We haven’t yet discussed getting the magnitude of a vector. This is its length, or distance from the origin.

For colors, the origin is black, so its distance from black can be thought of as its brightness.

def compute_magnitude(img):
    img_mag = np.empty_like(img)
    mags = np.linalg.norm(img, axis=2)
    for i in range(3):
        img_mag[:, :, i] = mags
    return img_mag


@plot
def magnitude(img):
    return compute_magnitude(img)


magnitude(img)

../_images/35f26563244d31a3cdaa9803b233b33185164377d80f3781e76f1022d6c8530b.png

You see that some magnitudes are greater than 1.0. We can normalize those.

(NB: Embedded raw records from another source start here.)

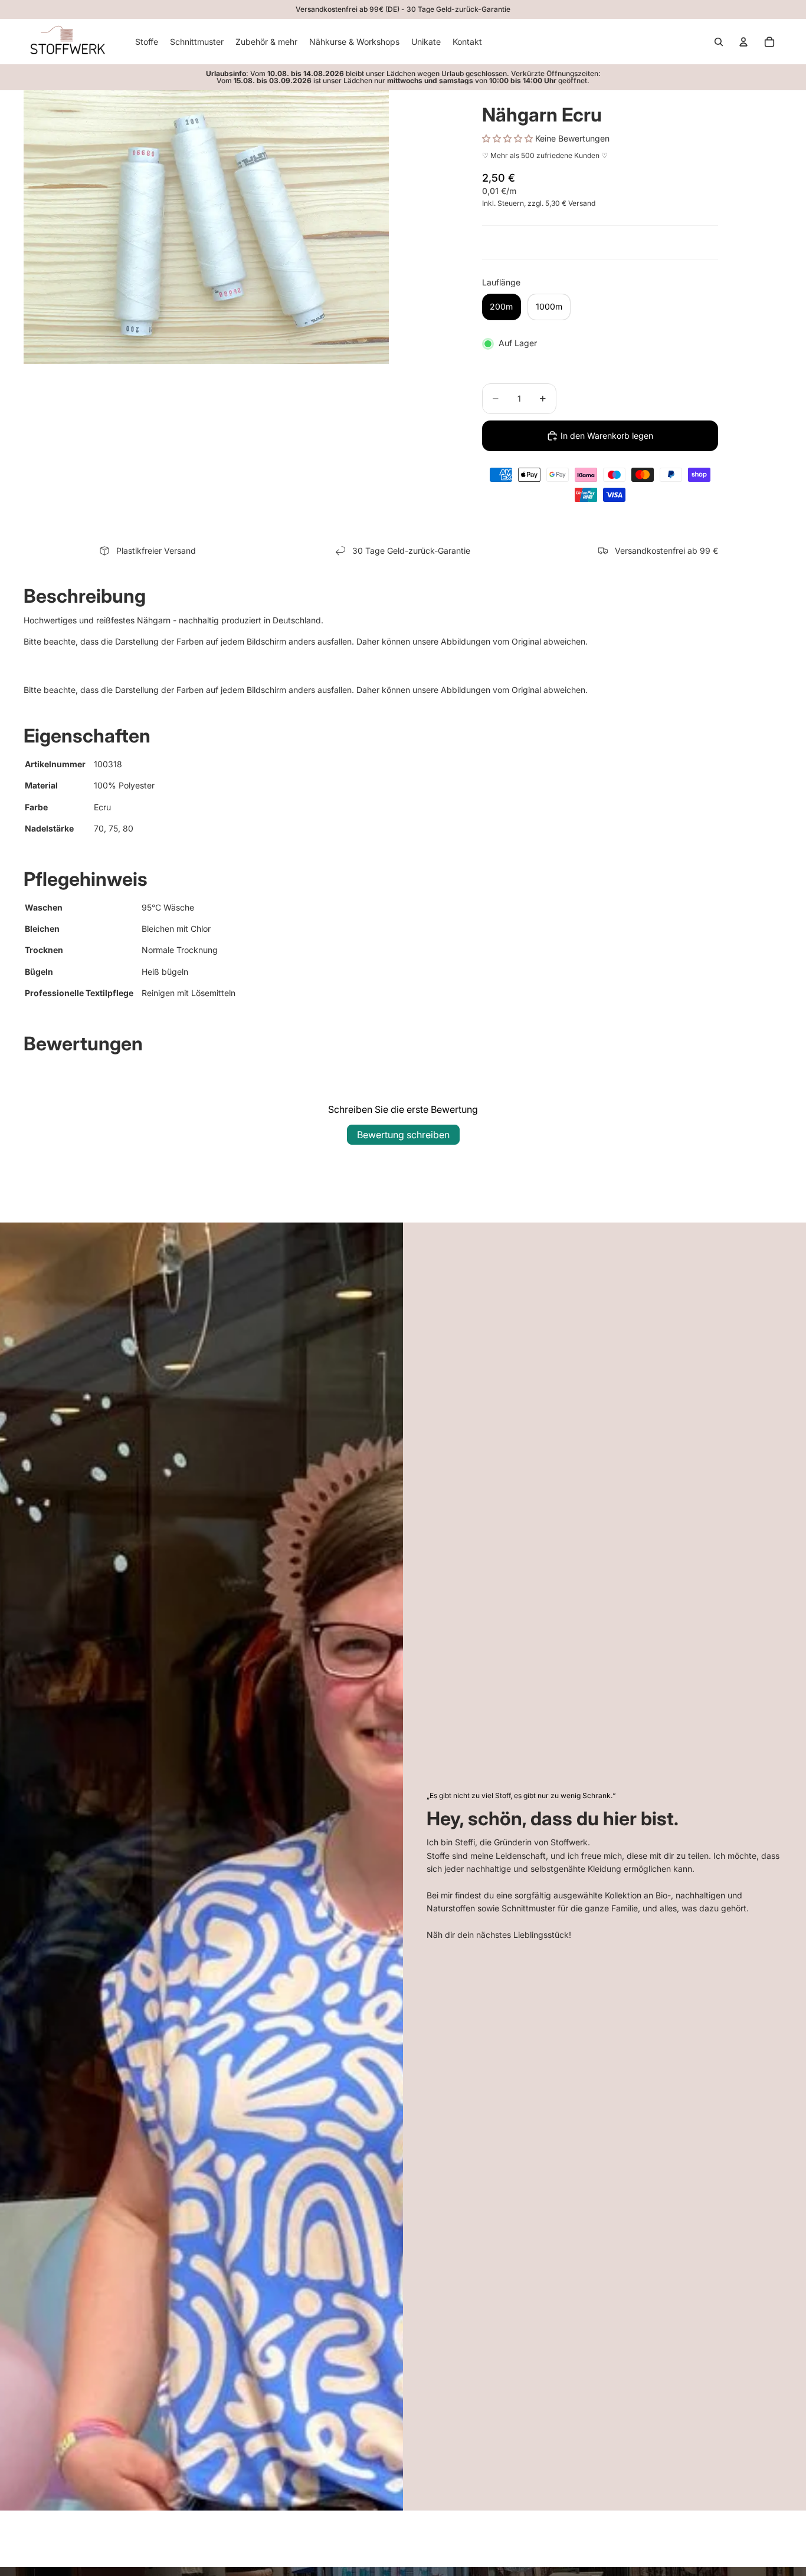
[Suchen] (719, 42)
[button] (508, 138)
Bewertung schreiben (403, 1135)
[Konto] (743, 42)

def compute_normalized_magnitude(img):
    mag = compute_magnitude(img)
    return mag / np.max(mag)


@plot
def normalized_magnitude(img):
    return compute_normalized_magnitude(img)


normalized_magnitude(img)

../_images/50048b94e8439b16a42e755ca8e5213bc58f9dfe987516fdd5439129b26d926e.png

Direction#

So, what can we do with direction? Here’s an idea: The dot-product of two vectors returns the angle between those vectors.

Anyway, if I have time to do a demo I will, but this article is getting pretty long, so it’s probably time to wrap it up.